**Document segment**
Islamic State in Baghdad
Twin blasts on Saturday rocked a lively and popular neighborhood of Baghdad, where hundreds of people were out enjoying their Saturday night. The Iraqi government believes the Islamic State group is behind the bombings. Reuters/Stringer

Two bomb blasts 10 minutes apart killed at least 17 people in Baghdad’s busy Karrada neighborhood Saturday, Iraqi officials said. One blast was a suicide car bomb, while the other was as remotely detonated car bomb. The attackers appeared to target the cafés and restaurants in Karrada, which were filled with people out on Saturday night.

Baghdad has seen an uptick in bombings in recent weeks, which some Iraqi officials blame on Islamic State group militants using mass Sunni Muslim migrations from the north of the country to cover their moves in Baghdad. Six bombings on Thursday night killed at least 21 and wounded dozens more. More than 110,000 Sunnis have fled Ramadi, the capital of Anbar province, in the past two weeks. An Interior Ministry official said bombs were found in three cars belonging to refugees fleeing the violence.

**Information provided**
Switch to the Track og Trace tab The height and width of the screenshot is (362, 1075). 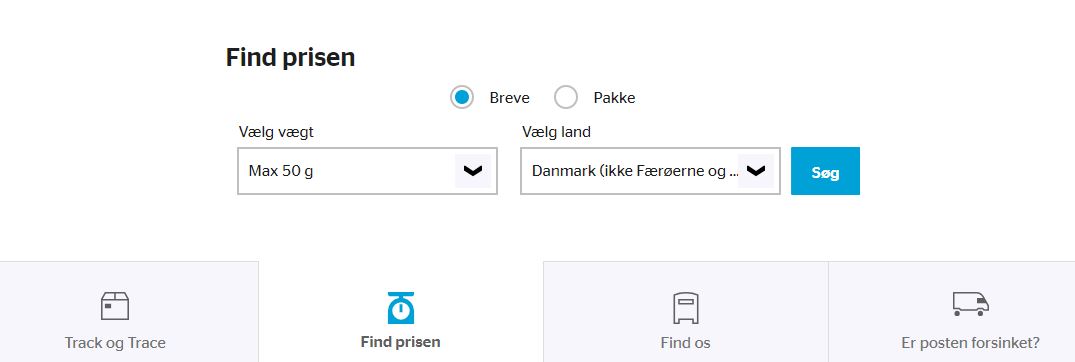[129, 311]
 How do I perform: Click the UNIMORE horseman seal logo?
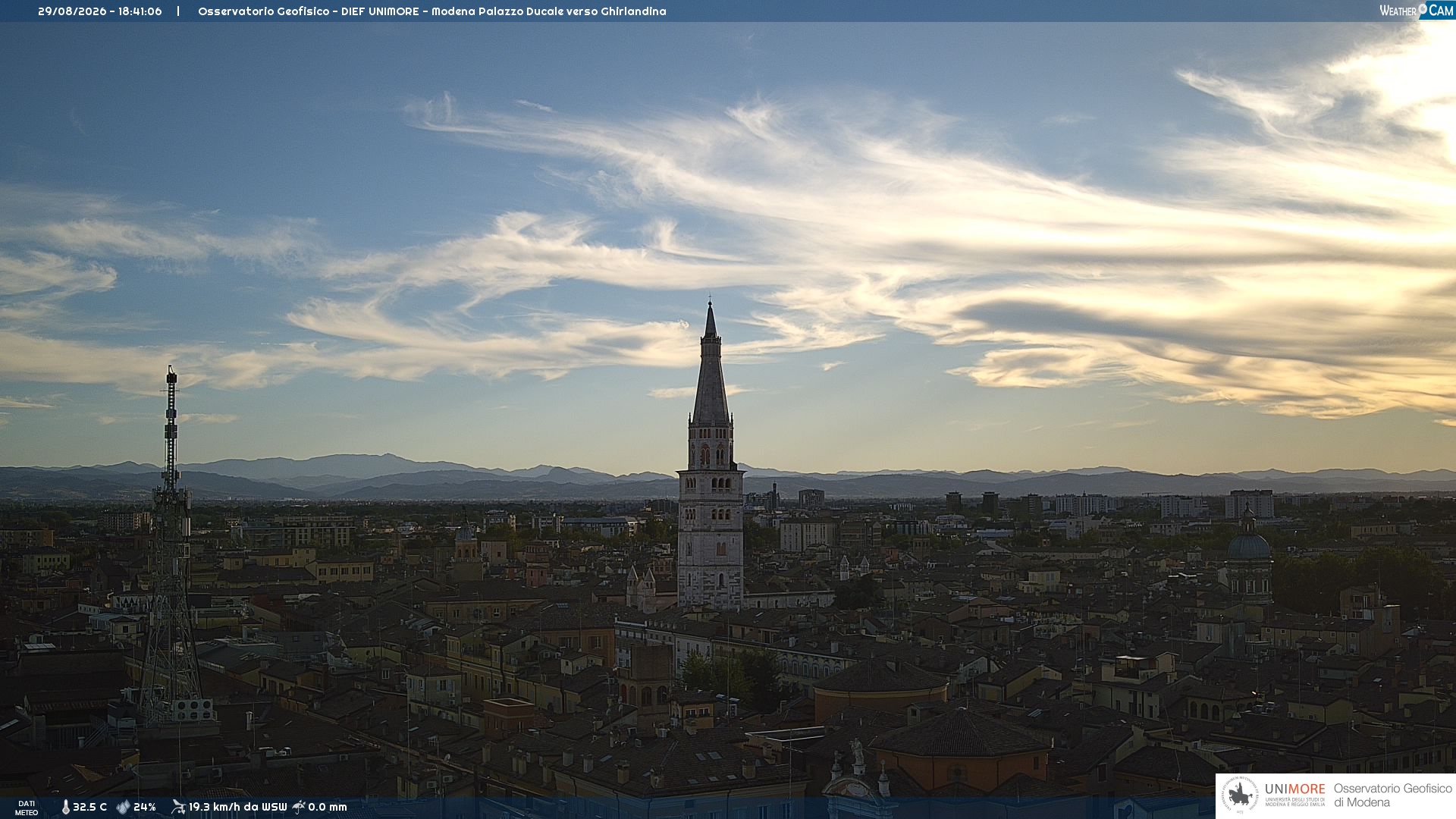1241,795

**Exercise**
In the Baghdad bombings report, how many Sunnis have fled Ramadi in the past two weeks?

**Written solution**
More than 110,000